When it matches group 1, you have to run another regular expression on the
contents to see if the comment block contains the Revision information.
If it does contain it, don't append (or return "" if callback) its contents.
If it doesn't, just append it unchanged.

So, its a 2 step process.

Pseudo-code:

// here read in the source sting from file.
string strSrc = ReadFile( name );
string strNew = "";
Matcher CmtMatch, RevMatch;

while ( GloballyFind( CommentRegex, strSrc, CmtMatch ) )  
{
   if ( CmtMatch.matched(1) )
   {
       string strComment = Match.value(1);
       if ( FindFirst( RevisionRegex, strComment, RevMatch ) )
           continue;
        else
            strNew += strComment;
    }
    else
       strNew += Match.value(2);
 }
 // here write out the new string.

The same could be done via a ReplaceAll() using a callback function, if
using a Macro language.
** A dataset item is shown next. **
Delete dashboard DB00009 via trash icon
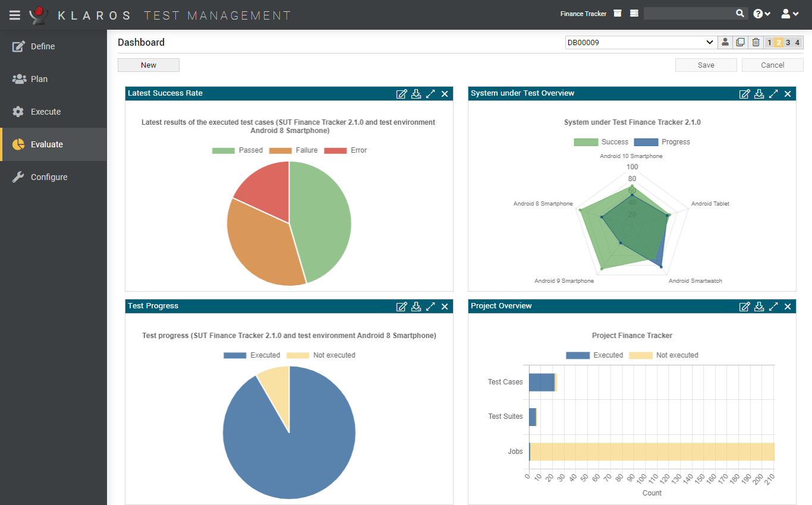The width and height of the screenshot is (812, 505). tap(755, 42)
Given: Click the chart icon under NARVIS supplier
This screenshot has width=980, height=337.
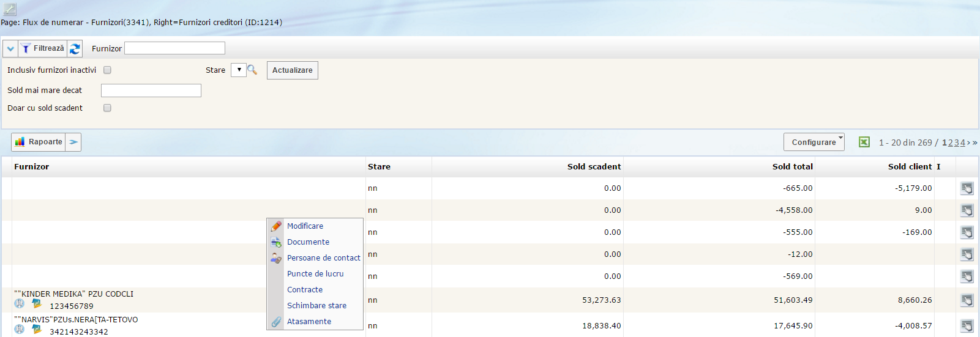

The logic goes in the callback.

Its not as hard as it looks, but if you want to do it right I'd do it this way.
And then, hey, you got a nifty utility to be used again.

Here is the regex expanded=, formatted and compressed.
(constructed with RegexFormat 6 (Unicode))

 # raw:  ((?:(?:^\h*)?(?:/\*[^*]*\*+(?:[^/*][^*]*\*+)*/(?:\h*\n(?=\h*(?:\n|/\*|//)))?|//(?:[^\\]|\\\n?)*?(?:\n(?=\h*(?:\n|/\*|//))|(?=\n))))+)|("(?:\\[\S\s]|[^"\\])*"|'(?:\\[\S\s]|[^'\\])*'|[\S\s][^/"'\\\s]*)
 # delimited:  /((?:(?:^\h*)?(?:\/\*[^*]*\*+(?:[^\/*][^*]*\*+)*\/(?:\h*\n(?=\h*(?:\n|\/\*|\/\/)))?|\/\/(?:[^\\]|\\\n?)*?(?:\n(?=\h*(?:\n|\/\*|\/\/))|(?=\n))))+)|("(?:\\[\S\s]|[^"\\])*"|'(?:\\[\S\s]|[^'\\])*'|[\S\s][^\/"'\\\s]*)/     
 # Dbl-quoted: "((?:(?:^\\h*)?(?:/\\*[^*]*\\*+(?:[^/*][^*]*\\*+)*/(?:\\h*\\n(?=\\h*(?:\\n|/\\*|//)))?|//(?:[^\\\\]|\\\\\\n?)*?(?:\\n(?=\\h*(?:\\n|/\\*|//))|(?=\\n))))+)|(\"(?:\\\\[\\S\\s]|[^\"\\\\])*\"|'(?:\\\\[\\S\\s]|[^'\\\\])*'|[\\S\\s][^/\"'\\\\\\s]*)"     
 # Sing-quoted: '((?:(?:^\h*)?(?:/\*[^*]*\*+(?:[^/*][^*]*\*+)*/(?:\h*\n(?=\h*(?:\n|/\*|//)))?|//(?:[^\\\]|\\\\\n?)*?(?:\n(?=\h*(?:\n|/\*|//))|(?=\n))))+)|("(?:\\\[\S\s]|[^"\\\])*"|\'(?:\\\[\S\s]|[^\'\\\])*\'|[\S\s][^/"\'\\\\\s]*)'


    (                                # (1 start), Comments 
         (?:
              (?: ^ \h* )?                     # <- To preserve formatting
              (?:
                   /\*                              # Start /* .. */ comment
                   [^*]* \*+
                   (?: [^/*] [^*]* \*+ )*
                   /                                # End /* .. */ comment
                   (?:                              # <- To preserve formatting 
                        \h* \n                                      
                        (?=
                             \h*                  
                             (?: \n | /\* | // )
                        )
                   )?
                |  
                   //                               # Start // comment
                   (?: [^\\] | \\ \n? )*?           # Possible line-continuation
                   (?:                              # End // comment
                        \n                               
                        (?=                              # <- To preserve formatting
                             \h*                          
                             (?: \n | /\* | // )
                        )
                     |  (?= \n )
                   )
              )
         )+                               # Grab multiple comment blocks if need be
    )                                # (1 end)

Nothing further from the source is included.